I love Origami and I have often used it in the classroom as an exercise to help students learn how to follow directions. The kids love doing it and there's the quick gratification factor that not only makes them happy about doing something fun/new, but also helps to boost their self esteem.
This morning on Twitter I saw a link to 3D holiday origami on the Origami Kids blog, and when I followed the link, I saw another for a cute origami Santa. I immediately shared it on Facebook and emailed a couple people about it. The Santa would be a great activity to do with kids, adorable as a decoration on holiday gifts, or cute just dangling from a Christmas tree.
If you're making a lot of these with kids or to hang on your tree, purchase a roll of solid red gift wrap (no print) and cut the paper into squares yourself.

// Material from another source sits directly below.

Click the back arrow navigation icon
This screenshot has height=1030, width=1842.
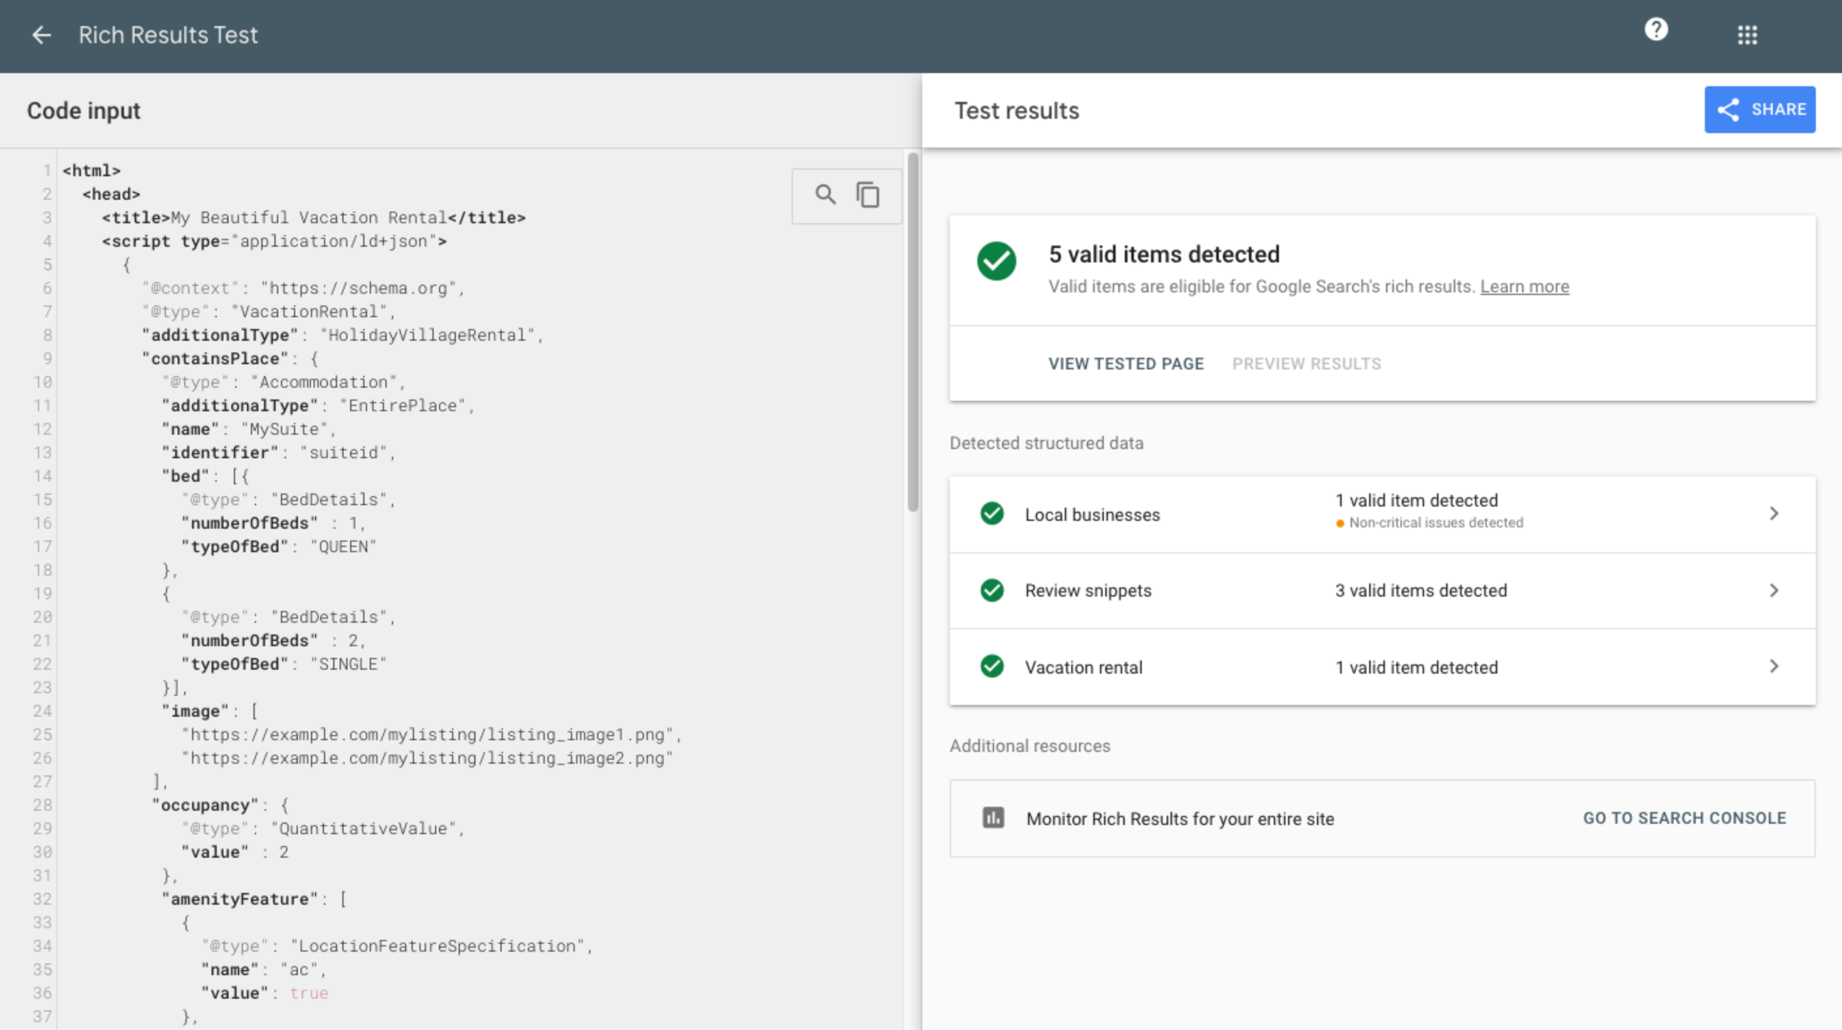tap(41, 34)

It's not only economical, but you can make the squares the size you want and wrapping paper folds very well for origami.
There were some other nifty Christmas themed origami projects as well I started thinking about how neat it would be to have an entire tree covered in origami. This wreath, also from Origami Kids, is made from modular pieces: http://origami-kids-en.blogspot.com/2010/11/origami-christmas-wreath.html.
The site also has a diagram for an origami reindeer, and while the modular Christmas tree and the 3D origami Christmas tree are great, the origami snowflake is amazing! I've added the embed code below for the you tube Santa video, though you'll more than likely want to visit the blog yourself.

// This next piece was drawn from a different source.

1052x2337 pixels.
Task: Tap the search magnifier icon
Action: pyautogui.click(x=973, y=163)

I started looking around online and found a whole gallery of origami Santas (four pages!) of varying design from very simple folds to 3D standing versions. I also found an awesome assortment of origami ornaments at the origami resource center. (I just LOVE playing with paper!) On the same site where I found the simple folded tree below (makes a great table centerpiece) there was great eight-pointed origami star.
Fans of modular origami will no doubt appreciate this life-sized origami Christmas tree by Sharon Turvey that took months to assemble. For those who are not quite that ambitious a simpler origami Christmas tree folded from a single piece of paper will have to suffice. This one can be done with children or seniors as part of a group project.
Of course now that I've been looking at all these diagrams I don't want to do any work! I just want to get out some paper and start playing! Look for pretty paper things coming soon!